To fully understand the VideoLAN solution, you must understand the difference between a codec and a container format
A codec is a compression algorithm, used to reduce the size of a stream. There are audio codecs and video codecs. MPEG-1, MPEG-2, MPEG-4, Vorbis, DivX, ... are codecs
A container format contains one or several streams already encoded by codecs. Very often, there is an audio stream and a video one. AVI, Ogg, MOV, ASF, ... are container formats. The streams contained can be encoded using different codecs. In a perfect world, you could put any codec in any container format. Unfortunately, there are some incompatibilities. You can find a matrix of possible codecs and container formats on the features page
To decode a stream, VLC first demuxes it. This means that it reads the container format and separates audio, video, and subtitles, if any. Then, each of these are passed decoders that do the mathematical processing to decompress the streams .
There is a particular thing about MPEG:
MPEG is a codec. There are several versions of it, called MPEG-1, MPEG-2, MPEG-4, ...

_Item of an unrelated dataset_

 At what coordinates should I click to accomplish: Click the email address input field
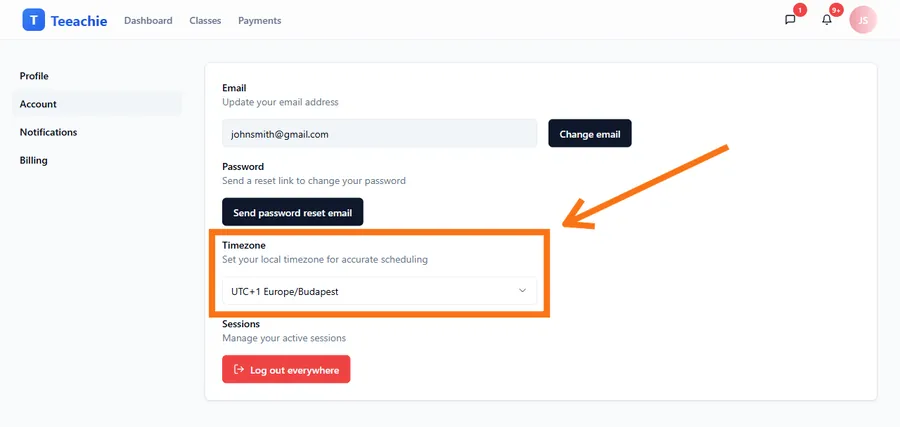coord(379,134)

MPEG is also a container format, sometimes refered to as MPEG System. There are several types of MPEG: ES, PS, and TS
When you play an MPEG video from a DVD, for instance, the MPEG stream is actually composed of several streams (called Elementary Streams, ES): there is one stream for video, one for audio, another for subtitles, and so on. These different streams are mixed together into a single Program Stream (PS). So, the .VOB files you can find in a DVD are actually MPEG-PS files. But this PS format is not adapted for streaming video through a network or by satellite, for instance. So, another format called Transport Stream (TS) was designed for streaming MPEG videos through such channels.